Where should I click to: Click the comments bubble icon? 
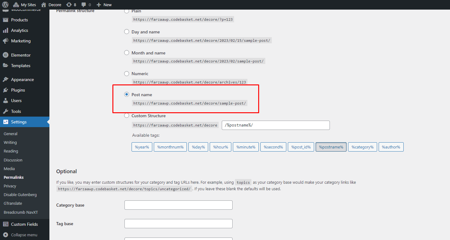click(x=84, y=5)
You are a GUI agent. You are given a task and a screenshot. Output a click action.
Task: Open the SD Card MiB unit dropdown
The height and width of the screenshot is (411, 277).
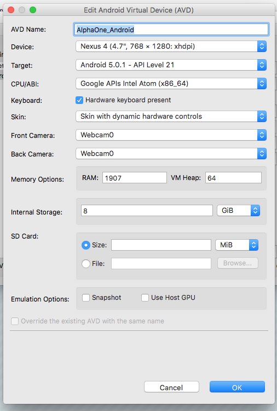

_THE PROBLEM:_
Please reproduce the entries above line by line, exactly, leaving out each image.

_SOLUTION BELOW:_
Where should I click to: Click the comments bubble icon? 
click(x=84, y=5)
You are a GUI agent. You are given a task and a screenshot. Output a click action.
Task: Open the SD Card MiB unit dropdown
The height and width of the screenshot is (411, 277).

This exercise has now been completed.